[[ Data shown, beginning ]]

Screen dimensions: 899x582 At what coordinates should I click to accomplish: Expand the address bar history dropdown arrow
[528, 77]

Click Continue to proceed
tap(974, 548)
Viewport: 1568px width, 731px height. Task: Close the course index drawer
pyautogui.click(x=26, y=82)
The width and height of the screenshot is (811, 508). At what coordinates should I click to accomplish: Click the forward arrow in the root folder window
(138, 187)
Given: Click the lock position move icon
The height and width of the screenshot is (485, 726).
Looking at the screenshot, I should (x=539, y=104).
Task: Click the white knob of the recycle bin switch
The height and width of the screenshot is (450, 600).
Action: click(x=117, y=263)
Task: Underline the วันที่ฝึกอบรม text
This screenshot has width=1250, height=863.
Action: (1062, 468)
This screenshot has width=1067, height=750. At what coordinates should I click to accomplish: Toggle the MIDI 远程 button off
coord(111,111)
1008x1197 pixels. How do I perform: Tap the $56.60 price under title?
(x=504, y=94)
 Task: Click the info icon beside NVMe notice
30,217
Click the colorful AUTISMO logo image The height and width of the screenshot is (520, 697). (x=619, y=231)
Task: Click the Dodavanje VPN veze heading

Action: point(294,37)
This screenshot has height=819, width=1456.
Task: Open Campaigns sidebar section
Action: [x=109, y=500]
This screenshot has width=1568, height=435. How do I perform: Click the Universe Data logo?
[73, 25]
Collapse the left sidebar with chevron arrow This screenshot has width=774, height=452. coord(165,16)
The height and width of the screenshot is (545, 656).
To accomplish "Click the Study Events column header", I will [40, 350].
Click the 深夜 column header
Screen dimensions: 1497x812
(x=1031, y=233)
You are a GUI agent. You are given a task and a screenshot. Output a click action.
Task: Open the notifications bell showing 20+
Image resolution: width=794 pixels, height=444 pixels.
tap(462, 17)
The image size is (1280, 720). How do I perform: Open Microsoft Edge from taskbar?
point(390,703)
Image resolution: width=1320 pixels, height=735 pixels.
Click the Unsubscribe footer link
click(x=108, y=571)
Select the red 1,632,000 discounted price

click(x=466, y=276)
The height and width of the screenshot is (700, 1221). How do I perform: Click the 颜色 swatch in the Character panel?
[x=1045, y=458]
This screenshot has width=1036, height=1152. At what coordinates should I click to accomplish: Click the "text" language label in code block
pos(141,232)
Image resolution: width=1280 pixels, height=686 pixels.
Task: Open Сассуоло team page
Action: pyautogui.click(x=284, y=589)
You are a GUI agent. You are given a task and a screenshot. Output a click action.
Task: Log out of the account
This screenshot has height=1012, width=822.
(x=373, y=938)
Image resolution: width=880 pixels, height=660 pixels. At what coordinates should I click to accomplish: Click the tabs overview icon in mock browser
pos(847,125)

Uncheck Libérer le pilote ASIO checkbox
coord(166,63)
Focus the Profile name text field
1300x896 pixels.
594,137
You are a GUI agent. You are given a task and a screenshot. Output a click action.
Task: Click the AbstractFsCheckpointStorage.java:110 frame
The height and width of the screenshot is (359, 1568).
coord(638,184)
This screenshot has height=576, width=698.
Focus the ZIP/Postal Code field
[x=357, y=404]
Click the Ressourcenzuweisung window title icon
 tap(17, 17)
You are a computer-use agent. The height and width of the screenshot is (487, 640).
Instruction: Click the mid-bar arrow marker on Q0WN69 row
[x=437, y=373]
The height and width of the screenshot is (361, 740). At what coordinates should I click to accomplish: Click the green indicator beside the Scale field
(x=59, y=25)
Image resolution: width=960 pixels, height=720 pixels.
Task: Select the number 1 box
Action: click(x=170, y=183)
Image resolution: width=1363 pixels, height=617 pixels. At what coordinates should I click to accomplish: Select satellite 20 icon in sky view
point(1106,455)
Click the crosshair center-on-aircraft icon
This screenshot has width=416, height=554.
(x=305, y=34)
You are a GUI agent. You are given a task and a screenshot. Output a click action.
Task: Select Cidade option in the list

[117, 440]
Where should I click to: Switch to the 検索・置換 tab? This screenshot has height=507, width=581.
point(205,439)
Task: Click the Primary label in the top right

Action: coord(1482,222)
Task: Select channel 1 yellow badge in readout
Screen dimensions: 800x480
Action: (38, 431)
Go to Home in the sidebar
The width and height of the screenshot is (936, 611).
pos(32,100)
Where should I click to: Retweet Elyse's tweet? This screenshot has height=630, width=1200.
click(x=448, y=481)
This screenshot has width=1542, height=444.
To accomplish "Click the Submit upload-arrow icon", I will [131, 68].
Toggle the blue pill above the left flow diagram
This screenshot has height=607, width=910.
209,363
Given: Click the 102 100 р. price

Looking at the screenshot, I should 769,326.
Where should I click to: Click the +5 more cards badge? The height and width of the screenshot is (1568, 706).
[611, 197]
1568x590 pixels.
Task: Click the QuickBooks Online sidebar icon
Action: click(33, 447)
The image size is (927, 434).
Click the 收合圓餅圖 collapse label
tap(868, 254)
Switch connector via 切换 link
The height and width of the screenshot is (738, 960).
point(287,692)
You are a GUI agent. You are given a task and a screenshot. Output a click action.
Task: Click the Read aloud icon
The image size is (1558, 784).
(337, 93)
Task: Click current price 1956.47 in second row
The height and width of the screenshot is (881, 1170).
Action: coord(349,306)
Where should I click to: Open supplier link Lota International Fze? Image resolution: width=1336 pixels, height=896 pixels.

[[ Data shown, end ]]

All of the entries above need to be reproduced verbatim.

__Result__:
Screen dimensions: 899x582 At what coordinates should I click to accomplish: Expand the address bar history dropdown arrow
[528, 77]

Click Continue to proceed
tap(974, 548)
Viewport: 1568px width, 731px height. Task: Close the course index drawer
pyautogui.click(x=26, y=82)
The width and height of the screenshot is (811, 508). At what coordinates should I click to accomplish: Click the forward arrow in the root folder window
(138, 187)
Given: Click the lock position move icon
The height and width of the screenshot is (485, 726).
Looking at the screenshot, I should (x=539, y=104).
Task: Click the white knob of the recycle bin switch
The height and width of the screenshot is (450, 600).
Action: click(x=117, y=263)
Task: Underline the วันที่ฝึกอบรม text
This screenshot has width=1250, height=863.
Action: (1062, 468)
This screenshot has width=1067, height=750. At what coordinates should I click to accomplish: Toggle the MIDI 远程 button off
coord(111,111)
1008x1197 pixels. How do I perform: Tap the $56.60 price under title?
(x=504, y=94)
 Task: Click the info icon beside NVMe notice
30,217
Click the colorful AUTISMO logo image The height and width of the screenshot is (520, 697). (x=619, y=231)
Task: Click the Dodavanje VPN veze heading

Action: point(294,37)
This screenshot has height=819, width=1456.
Task: Open Campaigns sidebar section
Action: [x=109, y=500]
This screenshot has width=1568, height=435. How do I perform: Click the Universe Data logo?
[73, 25]
Collapse the left sidebar with chevron arrow This screenshot has width=774, height=452. coord(165,16)
The height and width of the screenshot is (545, 656).
To accomplish "Click the Study Events column header", I will [40, 350].
Click the 深夜 column header
Screen dimensions: 1497x812
(x=1031, y=233)
You are a GUI agent. You are given a task and a screenshot. Output a click action.
Task: Open the notifications bell showing 20+
Image resolution: width=794 pixels, height=444 pixels.
tap(462, 17)
The image size is (1280, 720). How do I perform: Open Microsoft Edge from taskbar?
point(390,703)
Image resolution: width=1320 pixels, height=735 pixels.
Click the Unsubscribe footer link
click(x=108, y=571)
Select the red 1,632,000 discounted price

click(x=466, y=276)
The height and width of the screenshot is (700, 1221). How do I perform: Click the 颜色 swatch in the Character panel?
[x=1045, y=458]
This screenshot has width=1036, height=1152. At what coordinates should I click to accomplish: Click the "text" language label in code block
pos(141,232)
Image resolution: width=1280 pixels, height=686 pixels.
Task: Open Сассуоло team page
Action: pyautogui.click(x=284, y=589)
You are a GUI agent. You are given a task and a screenshot. Output a click action.
Task: Log out of the account
This screenshot has height=1012, width=822.
(x=373, y=938)
Image resolution: width=880 pixels, height=660 pixels. At what coordinates should I click to accomplish: Click the tabs overview icon in mock browser
pos(847,125)

Uncheck Libérer le pilote ASIO checkbox
coord(166,63)
Focus the Profile name text field
1300x896 pixels.
594,137
You are a GUI agent. You are given a task and a screenshot. Output a click action.
Task: Click the AbstractFsCheckpointStorage.java:110 frame
The height and width of the screenshot is (359, 1568).
coord(638,184)
This screenshot has height=576, width=698.
Focus the ZIP/Postal Code field
[x=357, y=404]
Click the Ressourcenzuweisung window title icon
 tap(17, 17)
You are a computer-use agent. The height and width of the screenshot is (487, 640).
Instruction: Click the mid-bar arrow marker on Q0WN69 row
[x=437, y=373]
The height and width of the screenshot is (361, 740). At what coordinates should I click to accomplish: Click the green indicator beside the Scale field
(x=59, y=25)
Image resolution: width=960 pixels, height=720 pixels.
Task: Select the number 1 box
Action: click(x=170, y=183)
Image resolution: width=1363 pixels, height=617 pixels. At what coordinates should I click to accomplish: Select satellite 20 icon in sky view
point(1106,455)
Click the crosshair center-on-aircraft icon
This screenshot has width=416, height=554.
(x=305, y=34)
You are a GUI agent. You are given a task and a screenshot. Output a click action.
Task: Select Cidade option in the list

[117, 440]
Where should I click to: Switch to the 検索・置換 tab? This screenshot has height=507, width=581.
point(205,439)
Task: Click the Primary label in the top right

Action: coord(1482,222)
Task: Select channel 1 yellow badge in readout
Screen dimensions: 800x480
Action: (38, 431)
Go to Home in the sidebar
The width and height of the screenshot is (936, 611).
pos(32,100)
Where should I click to: Retweet Elyse's tweet? This screenshot has height=630, width=1200.
click(x=448, y=481)
This screenshot has width=1542, height=444.
To accomplish "Click the Submit upload-arrow icon", I will [131, 68].
Toggle the blue pill above the left flow diagram
This screenshot has height=607, width=910.
209,363
Given: Click the 102 100 р. price

Looking at the screenshot, I should 769,326.
Where should I click to: Click the +5 more cards badge? The height and width of the screenshot is (1568, 706).
[611, 197]
1568x590 pixels.
Task: Click the QuickBooks Online sidebar icon
Action: click(33, 447)
The image size is (927, 434).
Click the 收合圓餅圖 collapse label
tap(868, 254)
Switch connector via 切换 link
The height and width of the screenshot is (738, 960).
point(287,692)
You are a GUI agent. You are given a task and a screenshot. Output a click action.
Task: Click the Read aloud icon
The image size is (1558, 784).
(337, 93)
Task: Click current price 1956.47 in second row
The height and width of the screenshot is (881, 1170).
Action: coord(349,306)
Where should I click to: Open supplier link Lota International Fze? Image resolution: width=1336 pixels, height=896 pixels.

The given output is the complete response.